Everybody pays including those who don’t want to pay because they don’t understand that everyone always pays. There is no such thing as a free lunch. Just ask academics about the requests they get free advice from members of the public. Such requesters – wanting something for nothing - are always astonished when told that there is a cost factor to the institution in responding. Their attitude is that we are paid by the taxpayer and so therefore anyone can demand unpaid work at any time from us over and above our already stressful working lives. When some students demand free education they are asking other students (or their parents or taxpayers or even their lecturers) to subsidise them. Connect the dots …
This brings us to the discipline of economics. Quite simple: you can’t expect to hit the jackpot if you don’t invest in the system. Communication is key and a lack of it may be a factor in student frustration. The communication issue aside, here’s an illustrative anecdote from when I taught film and TV production. Movie lights are more expensive than gold and they have a limited life span – 36 hours. Students were told to use them carefully and wisely. However, within minutes of allocating the brand new lights, students were back in the equipment store wanting another one because they had already broken the one given them. This continued until we changed our policy. Each student was given ONE bulb as part of their registration fee. If they broke that one, then they personally paid for the replacement. They thereby learned to value what they had and to protect their pockets by behaving responsibly. Not one bulb thereafter was ever broken.
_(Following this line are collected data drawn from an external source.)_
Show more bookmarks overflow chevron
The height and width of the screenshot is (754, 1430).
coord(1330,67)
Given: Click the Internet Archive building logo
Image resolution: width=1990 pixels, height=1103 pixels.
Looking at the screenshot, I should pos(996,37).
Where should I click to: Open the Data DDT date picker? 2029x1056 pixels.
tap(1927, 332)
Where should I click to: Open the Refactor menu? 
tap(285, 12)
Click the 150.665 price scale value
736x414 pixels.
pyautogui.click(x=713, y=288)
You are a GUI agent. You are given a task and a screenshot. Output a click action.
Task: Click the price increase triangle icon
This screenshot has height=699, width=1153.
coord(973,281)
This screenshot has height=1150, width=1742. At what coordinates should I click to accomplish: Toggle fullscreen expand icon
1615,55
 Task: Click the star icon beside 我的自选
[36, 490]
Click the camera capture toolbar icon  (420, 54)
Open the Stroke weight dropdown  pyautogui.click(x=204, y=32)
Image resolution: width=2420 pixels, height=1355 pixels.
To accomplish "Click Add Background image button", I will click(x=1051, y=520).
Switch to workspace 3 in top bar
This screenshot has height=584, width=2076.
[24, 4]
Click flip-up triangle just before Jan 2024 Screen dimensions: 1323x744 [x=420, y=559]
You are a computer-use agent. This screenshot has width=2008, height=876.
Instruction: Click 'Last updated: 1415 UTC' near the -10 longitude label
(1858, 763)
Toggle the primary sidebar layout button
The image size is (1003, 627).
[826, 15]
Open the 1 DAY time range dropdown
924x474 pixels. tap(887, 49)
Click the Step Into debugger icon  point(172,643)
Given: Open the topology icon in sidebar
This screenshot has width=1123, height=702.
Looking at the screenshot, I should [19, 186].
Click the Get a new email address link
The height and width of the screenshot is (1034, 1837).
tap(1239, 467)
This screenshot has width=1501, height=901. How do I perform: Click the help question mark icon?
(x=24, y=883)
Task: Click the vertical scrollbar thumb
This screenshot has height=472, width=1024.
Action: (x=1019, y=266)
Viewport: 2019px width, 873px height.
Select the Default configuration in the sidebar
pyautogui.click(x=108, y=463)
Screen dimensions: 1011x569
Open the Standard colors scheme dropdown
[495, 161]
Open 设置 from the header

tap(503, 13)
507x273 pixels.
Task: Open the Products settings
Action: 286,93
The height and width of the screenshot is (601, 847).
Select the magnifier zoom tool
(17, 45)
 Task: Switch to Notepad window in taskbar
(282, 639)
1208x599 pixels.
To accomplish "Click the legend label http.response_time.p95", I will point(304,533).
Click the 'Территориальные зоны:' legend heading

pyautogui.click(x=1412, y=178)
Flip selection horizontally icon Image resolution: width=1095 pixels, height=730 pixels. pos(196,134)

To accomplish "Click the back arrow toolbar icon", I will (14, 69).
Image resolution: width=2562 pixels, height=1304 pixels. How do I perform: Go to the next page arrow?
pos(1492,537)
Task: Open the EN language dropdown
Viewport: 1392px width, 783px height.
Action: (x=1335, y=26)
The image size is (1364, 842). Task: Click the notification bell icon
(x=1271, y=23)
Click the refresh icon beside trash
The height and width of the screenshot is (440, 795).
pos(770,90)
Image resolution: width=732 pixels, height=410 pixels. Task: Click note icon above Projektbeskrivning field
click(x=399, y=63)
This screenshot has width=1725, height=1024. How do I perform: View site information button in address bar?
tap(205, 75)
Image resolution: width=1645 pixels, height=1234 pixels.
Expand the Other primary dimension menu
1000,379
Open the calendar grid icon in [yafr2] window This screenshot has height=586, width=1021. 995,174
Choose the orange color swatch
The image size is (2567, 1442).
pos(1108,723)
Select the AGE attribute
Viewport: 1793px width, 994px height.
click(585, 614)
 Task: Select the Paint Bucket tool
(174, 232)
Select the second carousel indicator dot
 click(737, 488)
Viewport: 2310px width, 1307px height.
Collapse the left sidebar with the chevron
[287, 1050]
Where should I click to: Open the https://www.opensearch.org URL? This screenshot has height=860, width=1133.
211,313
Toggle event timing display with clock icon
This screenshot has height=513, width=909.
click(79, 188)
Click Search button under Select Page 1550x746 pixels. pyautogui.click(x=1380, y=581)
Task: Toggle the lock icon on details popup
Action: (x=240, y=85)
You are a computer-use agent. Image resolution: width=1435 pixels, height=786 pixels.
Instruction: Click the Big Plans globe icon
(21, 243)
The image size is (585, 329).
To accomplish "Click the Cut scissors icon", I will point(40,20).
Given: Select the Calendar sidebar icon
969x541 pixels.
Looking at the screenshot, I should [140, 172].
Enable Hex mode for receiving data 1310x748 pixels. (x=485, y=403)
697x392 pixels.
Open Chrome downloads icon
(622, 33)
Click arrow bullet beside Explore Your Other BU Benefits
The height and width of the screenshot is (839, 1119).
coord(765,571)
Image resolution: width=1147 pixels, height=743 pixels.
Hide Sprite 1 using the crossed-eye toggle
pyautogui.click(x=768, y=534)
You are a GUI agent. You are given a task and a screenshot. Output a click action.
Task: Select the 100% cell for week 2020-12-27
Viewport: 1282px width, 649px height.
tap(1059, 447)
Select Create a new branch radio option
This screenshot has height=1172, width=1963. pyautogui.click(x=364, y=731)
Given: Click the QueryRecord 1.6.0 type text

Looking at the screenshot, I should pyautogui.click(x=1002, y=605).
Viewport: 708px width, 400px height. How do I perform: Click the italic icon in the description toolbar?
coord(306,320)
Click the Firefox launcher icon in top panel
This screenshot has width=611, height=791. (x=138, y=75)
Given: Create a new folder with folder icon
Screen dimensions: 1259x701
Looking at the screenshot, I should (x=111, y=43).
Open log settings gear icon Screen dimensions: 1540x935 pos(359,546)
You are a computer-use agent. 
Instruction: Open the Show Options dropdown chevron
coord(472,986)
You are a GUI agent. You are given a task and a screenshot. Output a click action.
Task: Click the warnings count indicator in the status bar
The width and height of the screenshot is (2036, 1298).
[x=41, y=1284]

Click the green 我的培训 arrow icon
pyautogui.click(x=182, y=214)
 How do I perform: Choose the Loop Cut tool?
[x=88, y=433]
So, the moral of the story, breaking glass and burning infrastructure is not going to resolve the problem. Students need to earn their way through university by waitering, tutoring, car-guarding etc and not assume that university is their employer. Difficult, I know, given the prevailing inequalities and economic lethargy, but the university cannot solve structural societal problems; it’s a two way street in searching for solutions.
*Keyan G Tomaselli is located in The Centre for Communication, Media and Society. He never trashed anything even though he was among the thousands of campus-based anti-apartheid activists sjambokked, shot at and detained by the security police. For this generation, street protests were a form of communication, not destruction. And, university top management and academics were usually part of the marchers, leading from the front.
Disclaimer: The views expressed in this column are the author’s own.